COMPLETE THE FOLLOWING:
(1) Transcribe the passage from the Beatles biography description below, from "The product of" up to and including "laughter and music.".
(2) Answer these questions from the Beatles biography description below:
(a) How long was the research behind the book?
(b) In whose living room do Paul and John learn to write songs together?
(c) What does George lie about in the German strip clubs?
(3) Decide whether each statement agrees with the Beatles biography description below:
(a) The book draws on hundreds of interviews.
(b) Ringo takes over on guitar.
(c) The journey ends with a concert in San Francisco.

SELECTED EXCERPT:
########################################

The product of almost a decade of research, hundreds of unprecedented interviews, and the discovery of scores of never-before-revealed documents, Bob Spitz's The Beatles is the biography fans have been waiting for.
Never before has a biography of musicians been so immersive and textured. We are there in the McCartney living room when Paul and John learn to write songs together; backstage the night Ringo takes over on drums; in seedy German strip clubs where George lies about his age so the band can perform; and at the Ed Sullivan Show as America discovers the joy and the madness. From Shea to San Francisco, through the London night, on to India, through marmalade skies, across the universe, all the way to a rooftop concert and one last moment of laughter and music.
It is all here, the highs and the lows, the love and the rivalry, the drugs, the tears, the thrill, the magic never again to be repeated. Bob Spitz's masterpiece is, at long last, the biography the Beatles deserve.
©2005 Bob Spitz; (P)2005 Simon & Schuster Inc. All rights reserved.

########################################

PROVIDED DATA:

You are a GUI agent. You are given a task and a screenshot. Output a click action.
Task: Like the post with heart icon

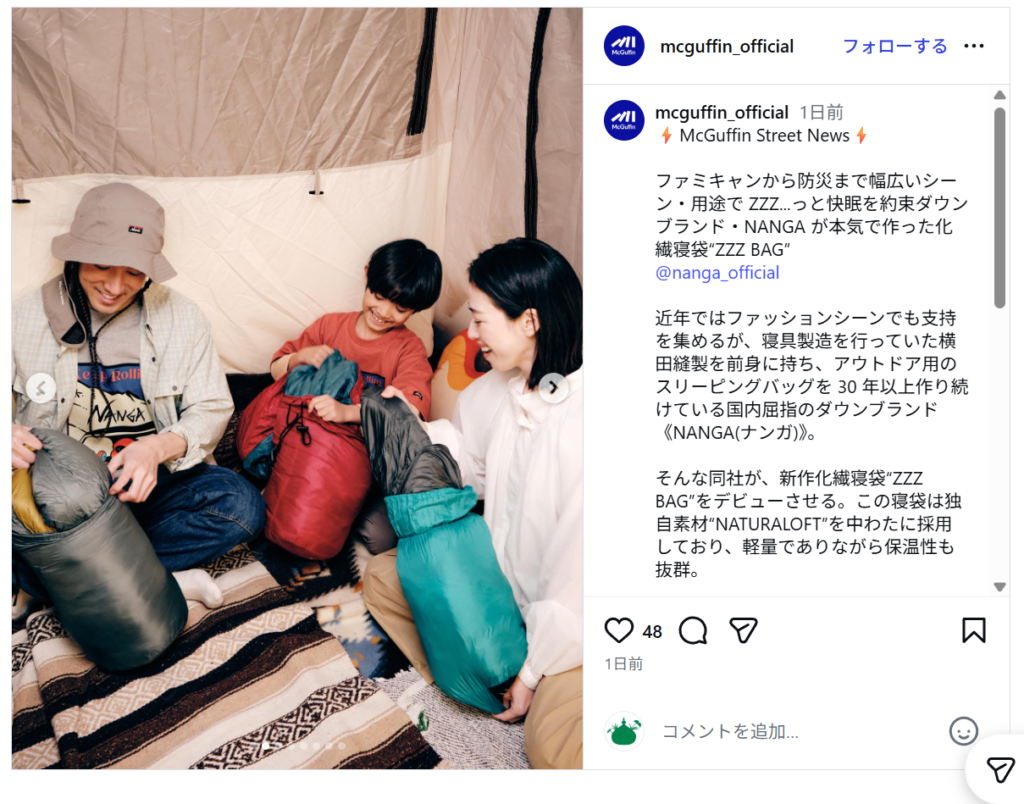618,630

########################################

COMPLETED EXERCISE:
(1)
The product of almost a decade of research, hundreds of unprecedented interviews, and the discovery of scores of never-before-revealed documents, Bob Spitz's The Beatles is the biography fans have been waiting for.
Never before has a biography of musicians been so immersive and textured. We are there in the McCartney living room when Paul and John learn to write songs together; backstage the night Ringo takes over on drums; in seedy German strip clubs where George lies about his age so the band can perform; and at the Ed Sullivan Show as America discovers the joy and the madness. From Shea to San Francisco, through the London night, on to India, through marmalade skies, across the universe, all the way to a rooftop concert and one last moment of laughter and music.

(2)
(a) Almost a decade.
(b) The McCartney living room.
(c) His age.

(3)
(a) Yes: "hundreds of unprecedented interviews"
(b) No: "backstage the night Ringo takes over on drums"
(c) No: "all the way to a rooftop concert and one last moment of laughter and music"